Google Groups no longer supports new Usenet posts or subscriptions. Historical content remains viewable.
Dismiss

scanf("%d", &n) behaviour on overflow

1,251 views
Skip to first unread message

Szabolcs Nagy

unread,
Aug 26, 2012, 11:45:08 AM8/26/12
to
in c11, section 7.21.6.2 specifies fscanf
(7.19.6.2 in c99), but the %d case seems
to be under specified

what can the following code output:

#include <stdio.h>
#include <errno.h>
int main(void)
{
int r, n;
errno = 0;
r = sscanf("12345678901234", "%d", &n);
printf("%d %d %d\n", r, n, errno);
}

the input format for %d is required to be the
same as expected for strtol, but there is no
detail about the result stored after the
conversion (so it's not clear what happens
in the overflow/underflow case)

7.21.6.2p10:
"Except in the case of a % specifier, the input item (or, in the case
of a %n directive, the count of input characters) is converted to a
type appropriate to the conversion specifier. If the input item is not
a matching sequence, the execution of the directive fails: this
condition is a matching failure. Unless assignment suppression was
indicated by a *, the result of the conversion is placed in the object
pointed to by the first argument following the format argument that
has not already received a conversion result. If this object does not
have an appropriate type, or if the result of the conversion cannot be
represented in the object, the behavior is undefined."

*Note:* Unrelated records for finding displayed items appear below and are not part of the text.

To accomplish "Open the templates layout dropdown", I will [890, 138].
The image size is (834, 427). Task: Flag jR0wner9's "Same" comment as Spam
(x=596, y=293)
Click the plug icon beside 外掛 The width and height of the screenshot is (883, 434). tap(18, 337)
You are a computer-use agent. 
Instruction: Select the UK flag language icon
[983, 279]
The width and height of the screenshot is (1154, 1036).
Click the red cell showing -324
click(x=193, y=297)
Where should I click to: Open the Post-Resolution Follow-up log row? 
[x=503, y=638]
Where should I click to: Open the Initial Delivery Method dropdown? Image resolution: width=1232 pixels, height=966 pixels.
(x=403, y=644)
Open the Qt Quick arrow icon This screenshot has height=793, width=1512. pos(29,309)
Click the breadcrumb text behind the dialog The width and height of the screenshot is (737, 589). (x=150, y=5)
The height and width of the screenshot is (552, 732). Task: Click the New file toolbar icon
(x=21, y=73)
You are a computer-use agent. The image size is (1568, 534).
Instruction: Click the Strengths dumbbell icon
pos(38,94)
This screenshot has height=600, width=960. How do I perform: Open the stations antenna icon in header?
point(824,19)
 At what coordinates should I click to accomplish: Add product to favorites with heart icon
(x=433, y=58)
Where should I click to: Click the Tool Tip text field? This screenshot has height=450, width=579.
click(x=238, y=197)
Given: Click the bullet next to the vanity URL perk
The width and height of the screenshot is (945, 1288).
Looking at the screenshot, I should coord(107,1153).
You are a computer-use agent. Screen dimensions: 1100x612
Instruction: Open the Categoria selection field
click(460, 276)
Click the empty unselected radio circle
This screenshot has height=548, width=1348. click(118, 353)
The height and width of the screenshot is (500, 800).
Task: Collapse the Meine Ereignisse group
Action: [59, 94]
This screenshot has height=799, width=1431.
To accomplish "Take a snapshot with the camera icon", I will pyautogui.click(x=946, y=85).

the last line here could be interpreted
in a way that if the result is too big
for a signed int then the behaviour is
undefined

but that's bad as it means scanf and fscanf
must not be used with %d on unchecked input
(so i think either the result should be
explicitly unspecified or well defined)


James Kuyper

unread,
Aug 26, 2012, 4:15:00 PM8/26/12
to
On 08/26/2012 11:45 AM, Szabolcs Nagy wrote:
> in c11, section 7.21.6.2 specifies fscanf
> (7.19.6.2 in c99), but the %d case seems
> to be under specified
>
> what can the following code output:
>
> #include <stdio.h>
> #include <errno.h>
> int main(void)
> {
> int r, n;
> errno = 0;
> r = sscanf("12345678901234", "%d", &n);
> printf("%d %d %d\n", r, n, errno);
> }
...
> 7.21.6.2p10:
> "... if the result of the conversion cannot be
> represented in the object, the behavior is undefined."
>
> the last line here could be interpreted
> in a way that if the result is too big
> for a signed int then the behaviour is
> undefined

That's correct.

> but that's bad

So is that.

> ... as it means scanf and fscanf
> must not be used with %d on unchecked input

and so is that.

> (so i think either the result should be
> explicitly unspecified or well defined)

It would be nice.


--
James Kuyper

Szabolcs Nagy

unread,
Aug 26, 2012, 6:44:49 PM8/26/12
to
James Kuyper <james...@verizon.net> wrote:
> On 08/26/2012 11:45 AM, Szabolcs Nagy wrote:
>> 7.21.6.2p10:
>> "... if the result of the conversion cannot be
>> represented in the object, the behavior is undefined."
>>
>> the last line here could be interpreted
>> in a way that if the result is too big
>> for a signed int then the behaviour is
>> undefined
>
> That's correct.
>

but then scanf is no better than gets

actually it's even worse as bad input
can invoke undefined behaviour in
unexpected ways

and many of the scanf examples promote
the use of %d and none of them mention
anything about undefined behaviour

and in annex I, where the undefined
behaviours are collected, this particular
item is not listed

and fscanf_s in annex K, which tries to
"mitigate security vulnerabilities", does
not address this issue either

these suggest me that the ub interpretation
is not the right one, otherwise at least
there should be a note about it

Keith Thompson

unread,
Aug 26, 2012, 7:58:27 PM8/26/12
to
Szabolcs Nagy <n...@port70.net> writes:
> James Kuyper <james...@verizon.net> wrote:
>> On 08/26/2012 11:45 AM, Szabolcs Nagy wrote:
>>> 7.21.6.2p10:
>>> "... if the result of the conversion cannot be
>>> represented in the object, the behavior is undefined."
>>>
>>> the last line here could be interpreted
>>> in a way that if the result is too big
>>> for a signed int then the behaviour is
>>> undefined
>>
>> That's correct.
>
> but then scanf is no better than gets
>
> actually it's even worse as bad input
> can invoke undefined behaviour in
> unexpected ways

It's not as bad as gets(). scanf() *can* be used safely, if you're
sufficiently careful about the format string; for example "%20s" is ok
as long as the target array is big enough. (And sscanf is safe if you
exercise control over the input string.)

But yes, it's very easy to use it unsafely.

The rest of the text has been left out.